11. 共同施設、特にトイレは常時清潔な状態を保つのが難しい。廃棄物管理(特に、運搬と最終処分)は、コミュニティごとに組織化するほうがよい。家庭からの排水には、個人用システムと公共システムを組み合わせる必要がある。生活排水を集める排水路は主要排水路に合流させ、居住地域から離れた場所に流れ込むようにする。
12. 特定の活動(排泄物処理、廃棄物、病原体媒介生物の駆除など)に関する一般基準は参照するにとどめ、状況ごとに主だった社会的・文化的・物理的条件に合わせて修正する。表1は、最も緊急のニーズを数量的に見積もるうえで参考となる基準を示している。
13. 環境衛生計画の進展状況を定期的に調査して、是正措置を取る(付表1「環境衛生調査票」参照。)

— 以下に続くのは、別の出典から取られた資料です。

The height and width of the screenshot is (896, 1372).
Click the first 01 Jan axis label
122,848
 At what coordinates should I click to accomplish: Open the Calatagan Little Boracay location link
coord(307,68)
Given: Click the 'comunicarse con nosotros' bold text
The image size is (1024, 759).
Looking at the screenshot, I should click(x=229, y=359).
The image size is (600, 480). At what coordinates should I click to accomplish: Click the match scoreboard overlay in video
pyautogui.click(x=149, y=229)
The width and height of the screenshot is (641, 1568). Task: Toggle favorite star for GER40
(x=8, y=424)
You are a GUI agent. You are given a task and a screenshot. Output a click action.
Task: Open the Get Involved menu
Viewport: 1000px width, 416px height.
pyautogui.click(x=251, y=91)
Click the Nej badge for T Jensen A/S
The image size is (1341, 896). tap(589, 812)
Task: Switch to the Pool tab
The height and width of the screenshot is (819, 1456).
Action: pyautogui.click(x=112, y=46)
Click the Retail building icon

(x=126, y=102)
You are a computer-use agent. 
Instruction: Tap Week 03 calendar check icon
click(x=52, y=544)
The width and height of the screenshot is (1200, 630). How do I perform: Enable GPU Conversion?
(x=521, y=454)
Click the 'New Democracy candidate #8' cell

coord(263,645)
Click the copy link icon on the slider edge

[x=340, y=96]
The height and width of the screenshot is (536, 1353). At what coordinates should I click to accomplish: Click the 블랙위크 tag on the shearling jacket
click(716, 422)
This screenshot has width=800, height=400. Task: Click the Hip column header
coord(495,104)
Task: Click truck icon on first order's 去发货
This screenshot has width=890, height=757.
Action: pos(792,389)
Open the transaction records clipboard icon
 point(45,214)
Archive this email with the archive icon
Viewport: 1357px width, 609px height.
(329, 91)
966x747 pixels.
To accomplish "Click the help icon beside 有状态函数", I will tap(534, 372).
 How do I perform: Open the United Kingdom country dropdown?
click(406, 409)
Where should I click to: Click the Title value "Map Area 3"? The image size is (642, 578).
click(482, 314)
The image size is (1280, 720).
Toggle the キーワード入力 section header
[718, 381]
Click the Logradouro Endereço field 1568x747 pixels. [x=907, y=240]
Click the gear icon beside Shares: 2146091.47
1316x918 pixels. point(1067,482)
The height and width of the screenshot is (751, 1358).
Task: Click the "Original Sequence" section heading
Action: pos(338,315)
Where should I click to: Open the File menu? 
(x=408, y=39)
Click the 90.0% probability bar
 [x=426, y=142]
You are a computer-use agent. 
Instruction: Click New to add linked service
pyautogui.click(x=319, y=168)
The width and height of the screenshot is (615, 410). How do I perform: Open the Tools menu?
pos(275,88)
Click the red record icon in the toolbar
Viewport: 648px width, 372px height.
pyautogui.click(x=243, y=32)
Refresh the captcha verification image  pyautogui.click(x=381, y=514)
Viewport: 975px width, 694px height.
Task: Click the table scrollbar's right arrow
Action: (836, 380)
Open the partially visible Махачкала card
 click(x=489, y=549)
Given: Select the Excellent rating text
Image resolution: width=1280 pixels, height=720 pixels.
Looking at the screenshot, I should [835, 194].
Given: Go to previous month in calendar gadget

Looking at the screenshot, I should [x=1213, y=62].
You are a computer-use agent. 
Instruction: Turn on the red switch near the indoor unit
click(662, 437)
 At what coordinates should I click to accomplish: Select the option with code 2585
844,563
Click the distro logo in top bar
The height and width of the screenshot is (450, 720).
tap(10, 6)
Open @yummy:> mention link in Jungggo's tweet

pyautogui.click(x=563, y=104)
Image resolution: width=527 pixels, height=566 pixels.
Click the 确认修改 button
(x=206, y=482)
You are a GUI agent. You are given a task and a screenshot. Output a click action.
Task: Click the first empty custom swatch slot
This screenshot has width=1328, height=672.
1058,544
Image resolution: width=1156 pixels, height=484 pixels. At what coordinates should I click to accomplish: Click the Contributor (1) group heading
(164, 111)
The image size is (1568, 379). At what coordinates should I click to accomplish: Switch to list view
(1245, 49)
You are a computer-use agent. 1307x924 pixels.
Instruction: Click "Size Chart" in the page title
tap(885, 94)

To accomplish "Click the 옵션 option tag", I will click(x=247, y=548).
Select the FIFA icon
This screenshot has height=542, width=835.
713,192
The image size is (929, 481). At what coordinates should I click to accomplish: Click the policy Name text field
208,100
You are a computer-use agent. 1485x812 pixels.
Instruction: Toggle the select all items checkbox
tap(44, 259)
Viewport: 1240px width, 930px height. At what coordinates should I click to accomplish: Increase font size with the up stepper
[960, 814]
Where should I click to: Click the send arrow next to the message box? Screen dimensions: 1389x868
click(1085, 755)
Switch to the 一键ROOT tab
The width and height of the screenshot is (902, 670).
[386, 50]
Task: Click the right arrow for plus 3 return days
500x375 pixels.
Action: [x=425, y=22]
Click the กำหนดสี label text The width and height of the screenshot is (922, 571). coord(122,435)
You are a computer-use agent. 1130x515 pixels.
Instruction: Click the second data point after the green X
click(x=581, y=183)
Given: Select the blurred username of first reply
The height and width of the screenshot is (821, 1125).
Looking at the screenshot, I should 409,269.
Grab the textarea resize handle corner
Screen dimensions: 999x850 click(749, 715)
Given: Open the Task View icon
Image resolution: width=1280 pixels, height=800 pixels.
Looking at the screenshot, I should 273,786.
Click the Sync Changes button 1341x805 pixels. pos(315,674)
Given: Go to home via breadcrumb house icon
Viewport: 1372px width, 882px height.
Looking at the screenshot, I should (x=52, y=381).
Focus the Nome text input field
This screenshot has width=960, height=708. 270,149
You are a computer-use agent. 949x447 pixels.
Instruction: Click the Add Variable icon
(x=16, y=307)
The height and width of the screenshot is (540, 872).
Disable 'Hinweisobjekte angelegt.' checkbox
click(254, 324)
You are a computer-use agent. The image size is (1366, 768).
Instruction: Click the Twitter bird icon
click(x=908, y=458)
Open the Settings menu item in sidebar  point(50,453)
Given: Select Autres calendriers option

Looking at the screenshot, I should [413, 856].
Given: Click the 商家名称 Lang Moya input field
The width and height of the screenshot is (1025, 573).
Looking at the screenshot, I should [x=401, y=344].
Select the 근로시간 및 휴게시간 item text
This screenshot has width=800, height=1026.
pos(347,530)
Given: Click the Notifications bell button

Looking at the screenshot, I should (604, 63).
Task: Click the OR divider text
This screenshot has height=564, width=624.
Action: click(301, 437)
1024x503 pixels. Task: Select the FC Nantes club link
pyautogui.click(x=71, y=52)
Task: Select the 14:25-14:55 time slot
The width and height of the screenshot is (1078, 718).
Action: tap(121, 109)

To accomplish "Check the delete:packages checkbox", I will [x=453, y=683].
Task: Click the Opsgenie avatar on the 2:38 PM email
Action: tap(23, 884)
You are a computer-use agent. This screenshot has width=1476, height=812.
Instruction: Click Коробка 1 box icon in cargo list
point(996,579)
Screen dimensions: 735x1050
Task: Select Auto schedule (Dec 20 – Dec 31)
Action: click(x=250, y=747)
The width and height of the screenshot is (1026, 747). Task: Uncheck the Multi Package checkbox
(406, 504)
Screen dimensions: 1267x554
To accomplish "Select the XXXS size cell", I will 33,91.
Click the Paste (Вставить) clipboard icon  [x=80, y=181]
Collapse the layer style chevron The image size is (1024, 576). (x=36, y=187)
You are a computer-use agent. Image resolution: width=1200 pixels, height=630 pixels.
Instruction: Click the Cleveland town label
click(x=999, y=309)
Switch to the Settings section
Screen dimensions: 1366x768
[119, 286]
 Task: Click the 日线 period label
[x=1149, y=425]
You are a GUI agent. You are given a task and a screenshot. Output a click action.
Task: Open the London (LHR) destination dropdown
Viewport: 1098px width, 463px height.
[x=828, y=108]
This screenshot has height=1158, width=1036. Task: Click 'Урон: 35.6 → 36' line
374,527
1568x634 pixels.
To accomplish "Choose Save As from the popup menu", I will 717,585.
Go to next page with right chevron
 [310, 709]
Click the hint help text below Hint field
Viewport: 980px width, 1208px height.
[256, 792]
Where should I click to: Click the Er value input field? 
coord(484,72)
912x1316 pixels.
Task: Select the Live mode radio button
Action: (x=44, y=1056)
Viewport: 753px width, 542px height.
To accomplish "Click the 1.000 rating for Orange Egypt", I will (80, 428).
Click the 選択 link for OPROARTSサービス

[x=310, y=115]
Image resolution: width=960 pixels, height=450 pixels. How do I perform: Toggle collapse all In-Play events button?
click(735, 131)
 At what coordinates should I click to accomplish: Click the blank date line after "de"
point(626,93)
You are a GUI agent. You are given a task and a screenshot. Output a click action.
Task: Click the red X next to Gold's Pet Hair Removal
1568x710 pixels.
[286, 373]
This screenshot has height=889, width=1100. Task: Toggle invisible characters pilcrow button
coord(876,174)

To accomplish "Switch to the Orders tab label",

◆人材資源(human resources)と組織化
◆ 担当者を任命する。
◆ 5000人あたり公衆衛生専門家(sanitarian)1人と、500人あたり公衆衛生補助員(assistant sanitarian)1人を難民その他から雇う。
◆ コミュニティの参加が、衛生プロジェクト成功のカギとなる。
14. 衛生問題の担当者を緊急事態の初期に任命し、さまざまな実施機関の任務を明確に定める。環境衛生を専門とする機関はそう多くない。
15. 担当者を任命する際は、まず地元に専門家(衛生工学専門の土木技師が理想的)がいるか調べる。地元に専門家がいない場合は、外部からの支援要請を検討する。